Every radio is adequately sensitive, so that is a given.
Noise blanking and noise reduction is also quite variable not only in the radio’s feature set, but also differs as everyone’s noise is different. I find the Kenwood noise mitigation features minimal at my QTH but others find different results. Warren Pratt’s noise mitigation in Apache (ANAN) products may possibly be best in class, particularly in a crowded band.
With every radio today being firmware upgradable, how well each brand follows up with feature additions and bug fixes is important. Some FTdx-101D owners have been waiting for firmware fixes since day one, and some Flex owners have been less than thrilled by minimal if any progress for years. Maybe since the Flex military contract appears finished, progress may be down the road.
The Elecraft K4 was barely functional February 2021 when it finally shipped to a real customer, but now firmware R30 appears to have gotten them back in the ballgame.
I really enjoyed using the Kenwood TS-890S but repair of it and my TS-990S were not practical when an EMP damaged both.
100 dB dynamic range (DR3) is now in the middle of the table, and that is more than most of us need 99% of the time.
What about service once a radio goes out of production? K3/K3S owners may be in a bind for parts and repair. Some parts in my Kenwoods were listed as “non-field repairable” and no part number even available in the service manual. All the new radios today have a wonderful color LCD screen. What happens when it fails? Can any OEM provide a replacement in 5 years?
What happens on the east coast of the US, let alone in Europe on 40m with megawatt shortwave broadcast stations above 7.2 MHz? At least during the most recent WRTC-2018 in Germany virtually all brands and models were used and I assume with proper gain/attenuator settings they all performed well.*
*DJ0IP Note: All 63 WRTC stations were using external Bandpass Filters.
It is really important for an operator to understand his radio’s gain structure, particularly the direct sampling radios which are vastly different.
If an operator doesn’t realize how differently the K4, 6600 or 7610 need pre-amp gain or attenuation, these radios may not perform well at crunch time.
Some operators may by default assume “if in doubt turn on preamp 2” !!!!! Bad idea in many cases, and this came up in a discussion at Contest University several years ago.
The bottom line is, there is great competition and most brands are keeping competitive which is good for all of us.
73, Rob, NC0B
Reciprical Mixing Testing: What Is It?
by Bob Allison, WB1GCM, ARRL Laboratory Engineer
In this document, Bob Allison describes Reciprocal Mixing and how it is measured.
Reciprocal Mixing Testing - ARRL.pdf
PDF-Dokument [143.0 KB]
LINK to a "sortable" version of Rob's Receiver Performance List:
by Rick Westerman, DJ0IP
I have not completely understood everything above, but one thing is aparent: DR3 is NOT the only important measurement in defining a radio's overall performance!

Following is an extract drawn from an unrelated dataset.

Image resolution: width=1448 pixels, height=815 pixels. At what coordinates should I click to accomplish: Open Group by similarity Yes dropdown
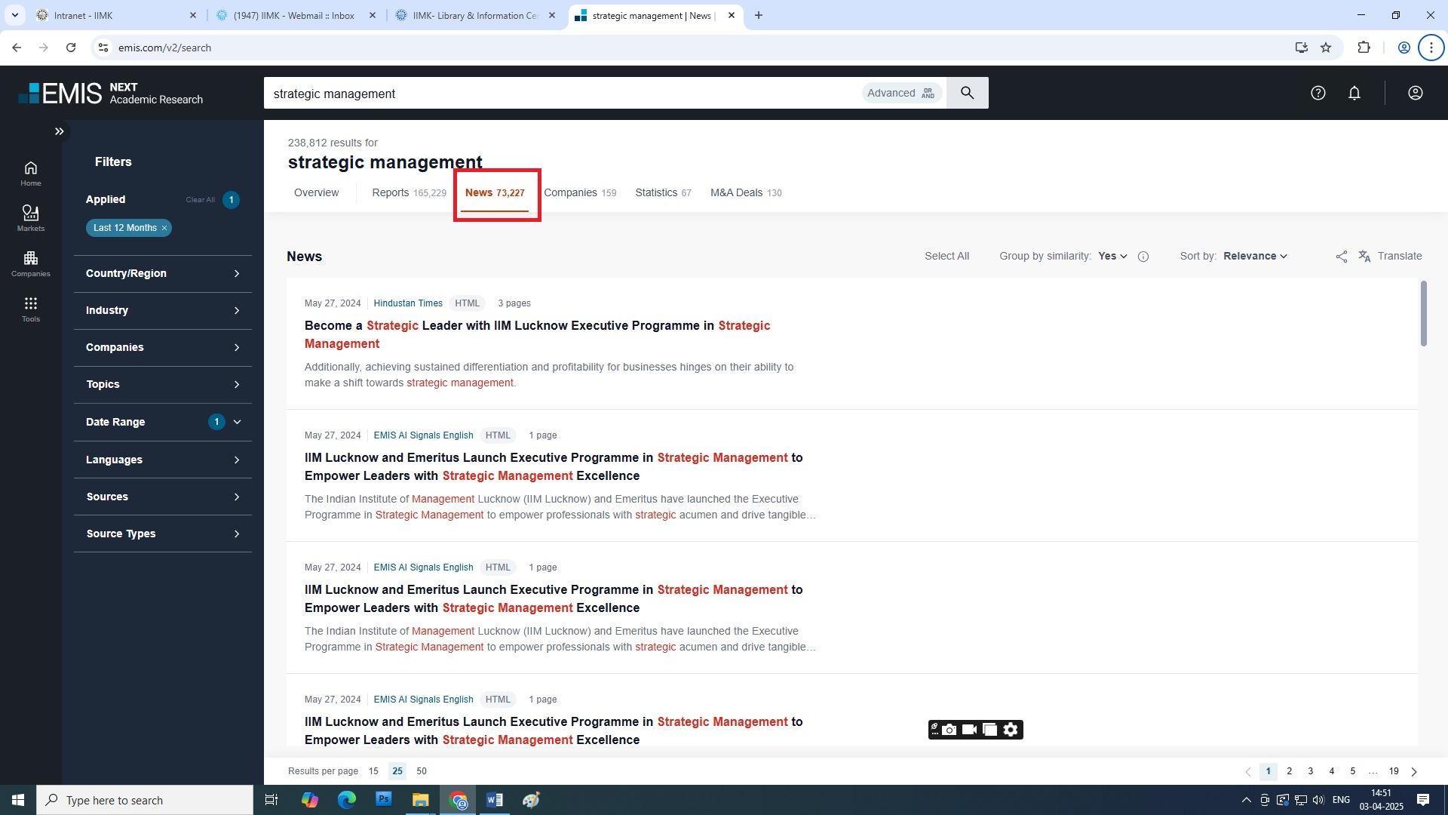coord(1112,257)
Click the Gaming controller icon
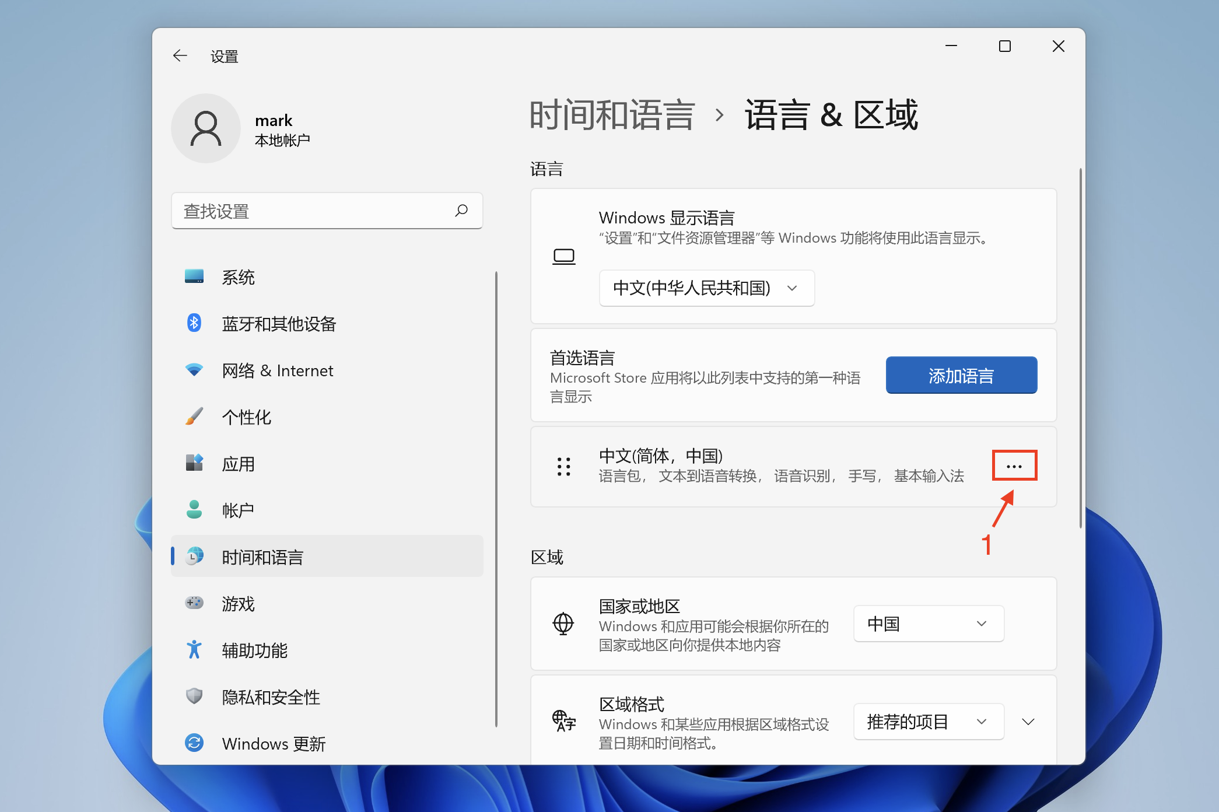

Depending on your preferred type of operation, different measurements may be more important than others, and DR3 is not always the most important measurement.
When creating his performance list, Rob Sherwood had to choose one measurement for ranking the receivers.
- In the days before SDR radios, all radios used PTO VFO's and crystal oscilators, so phase noise was not a problem. Thus, DR3 was a fairly good measurement of a radio's overall performance.
- With todays SDR radios, phase noise is an important factor, but so are other things such as clock speeds and IP dither algorythms.
BOTTOM LINE: In order to gain a better understanding of each of the radio's
ultimate performance, it is important to read the notes at the end of each of Rob's Full Reviews. Rob has used most of today's transceivers in major contests and with nearly 50 years of contest
experience, can judge how well a radio performs under adverse real-life conditions.